**TEXT PROVIDED**.
— Start —
Instrumental by the Beatles (then known as the Quarrymen)

from the album Anthology 1
- Released: 20 November 1995 (UK) 21 November 1995 (US)
- Recorded: April 1960
- Studio: 20 Forthlin Road, Liverpool
- Genre: Instrumental rock
- Length: 1:14
- Songwriter: Paul McCartney

= Cayenne (instrumental) =

1960 instrumental by the Beatles (then known as the Quarrymen)

"Cayenne" is an instrumental track by the Beatles. It was recorded in 1960, when they were still known as the Quarrymen, and was not officially released until its inclusion on the 1995 album Anthology 1.

According to Paul McCartney, the recordings were made in the McCartney family bathroom in April 1960 while they were rehearsing. The song is not credited to Lennon–McCartney but to McCartney alone, indicating that at this stage Lennon and McCartney had not agreed on the joint writing credit that they used for all of the band's professional recording career. The track is an instrumental jam similar in style to that of The Shadows. Stuart Sutcliffe plays bass with what critic Richie Unterberger described as an "artless thump". "Cayenne" is a 12-bar blues composition in the key of D minor.
— End —
Please copy word for word the passage of the text on "Cayenne" between "1960 instrumental by" and "of D minor.", inclusive.

**MATERIAL SHOWN**.
— Start —
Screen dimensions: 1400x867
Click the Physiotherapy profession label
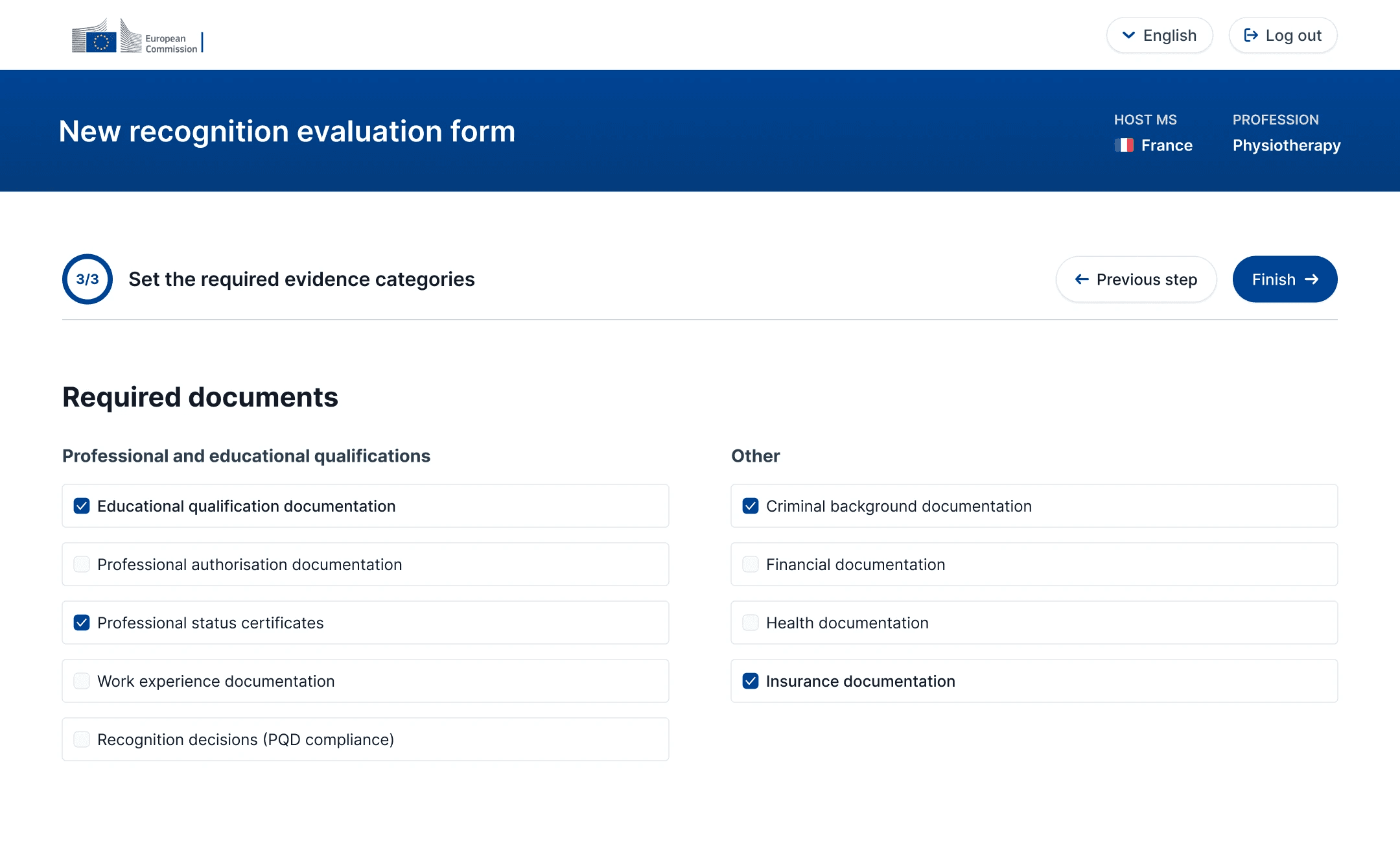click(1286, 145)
— End —
— Start —
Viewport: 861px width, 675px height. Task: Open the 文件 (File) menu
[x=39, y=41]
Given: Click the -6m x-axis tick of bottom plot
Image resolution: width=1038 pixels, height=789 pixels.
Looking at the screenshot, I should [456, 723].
— End —
**SOLVED EXERCISE**.
1960 instrumental by the Beatles (then known as the Quarrymen)

"Cayenne" is an instrumental track by the Beatles. It was recorded in 1960, when they were still known as the Quarrymen, and was not officially released until its inclusion on the 1995 album Anthology 1.

According to Paul McCartney, the recordings were made in the McCartney family bathroom in April 1960 while they were rehearsing. The song is not credited to Lennon–McCartney but to McCartney alone, indicating that at this stage Lennon and McCartney had not agreed on the joint writing credit that they used for all of the band's professional recording career. The track is an instrumental jam similar in style to that of The Shadows. Stuart Sutcliffe plays bass with what critic Richie Unterberger described as an "artless thump". "Cayenne" is a 12-bar blues composition in the key of D minor.